Alan Shonkoff is a board-certified neuropsychologist with expertise in personality organization, testing, and assessment. A member of the American Academy of Clinical Neuropsychology, he has a private practice and is also co-director of Neuropsychological Services at the Children's Hospital Medical Center in Oakland. Shonkoff received his B.A. from the University of Pennsylvania and holds a Ph.D. from the U.C. Berkeley. His doctoral thesis was on "Self, Ideal and Retrospective Images in the Organization of Personality." He currently teaches at U.C. Berkeley.

Winograd, Terry

Terry Winograd is a professor of Computer Science at Stanford. He develops conceptual models for human-computer interaction and user-centered workflow software. He is also principal investigator on the Stanford Digital Libraries Project. He has authored a number of books, among them "Understanding Computers and Cognition," and sits on the editorial boards of Human-Computer Interaction and Personal Technologies. Winograd co-founded Action Technologies, a leading provider of Web-based workflow and work management software. A regular consultant to Interval Research, he is also the founder and past president of Computer Professionals for Social Responsibility, a public-interest alliance of computer scientists and others concerned about the impact of computer technology on society. He graduated from Colorado College with a B.A. in Mathematics and received his Ph.D. in applied mathematics from M.I.T.

Legal Advisors

David Rockower

David B. Rockower has practiced High Technology and Intellectual Property law for over seven years, most recently at the Silicon Valley firm of Gray Cary Ware & Freidenrich, where he gave strategic consulting to fledgling companies and Fortune 500 corporations. His clients included DaimlerChrysler, Matsushita, and Samsung. He guided a large number of Internet startups from founding to IPO, negotiating joint venture, licensing, distribution, and other agreements.

Rockower has lectured and written extensively on Internet and e-commerce law.
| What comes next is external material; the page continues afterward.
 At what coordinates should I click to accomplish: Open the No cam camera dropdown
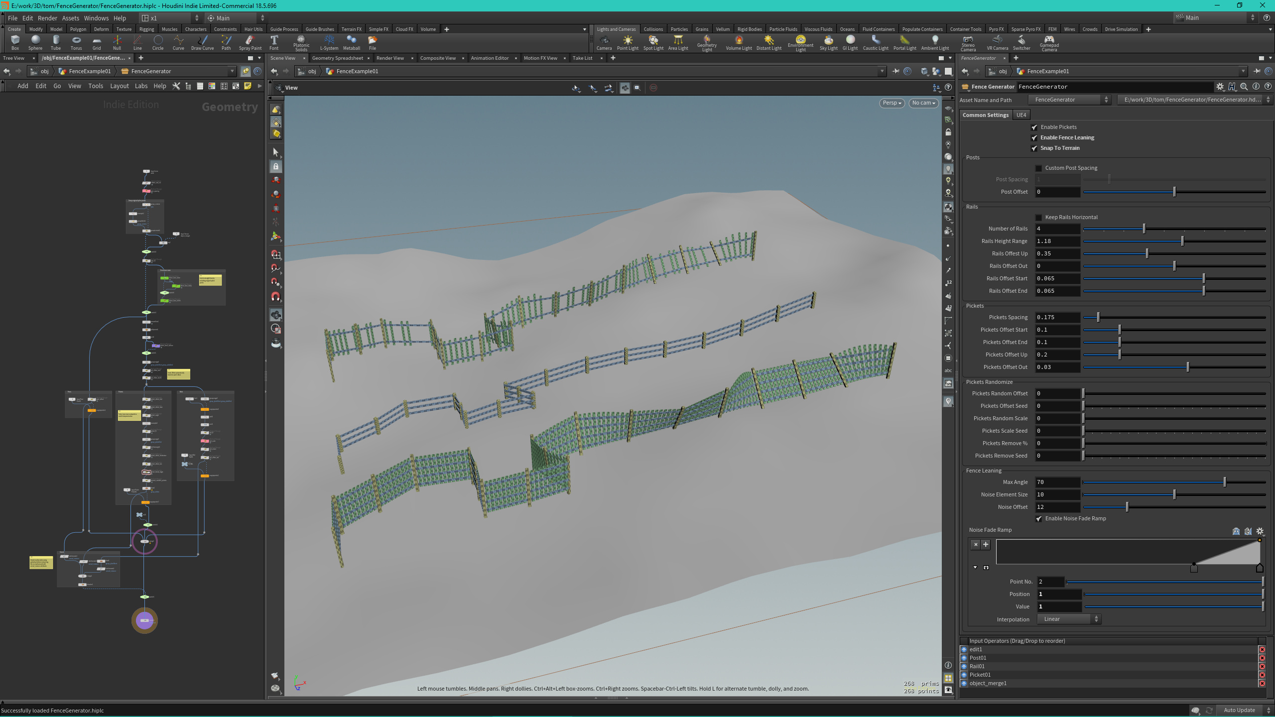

He has been recognized in "An International Who's Who of Internet and E-Commerce Lawyers" as one of twenty top United States attorneys in this area. He is founder and editor in chief of the Journal of Internet Law, and Co-Chair of the Computer Law Association Round-Table Committee. He holds a bachelor's degree in Physics, with a concentration in Computer Science, from U.C. Berkeley.

Tom French

Recognized as one of "Silicon Valley's Best Business Lawyers" in a San Jose Magazine poll of industry attorneys, Tom French is a partner at the Palo Alto law firm of Gray Cary Ware & Freidenrich. Specializing in high technology-based business formations and intellectual property law, French has served as counsel primarily to semiconductor, and emerging technology and banking interests, among them SEMATECH, LearnMart.com, OffNet.net, Semiconductor Industry Association, Silicon Valley Bank, and Interprise Ventures. He currently chairs the firm's Commercial Law and Financial Institutions group. French is also an Executive Advisory Board member for the School of Technology and Industry at Golden Gate University and sits on the board of several non-profit charitable organizations. He is a graduate of Butler University and received his J.D. cum laude from the Indiana University School of Law.

Siino, Joseph

Joseph Siino is a partner at the firm of Brobeck, Phleger & Harrison, and is widely recognized as a leading expert in intellectual property. He has helped high technology companies devise strategies to recognize and capitalize upon their proprietary assets through the use of computerized idea-gathering systems. An adjunct professor at the U.C. Berkeley, Siino teaches the first full-semester intellectual property strategy course of its kind in the nation. He frequently speaks to technology companies and consortia with interests in this area. He also specializes in venture financing and has provided representation for a number of emerging growth and high technology ventures. Siino graduated from the U.C. Berkeley in 1985 and from the Boalt School of Law at Berkeley in 1989.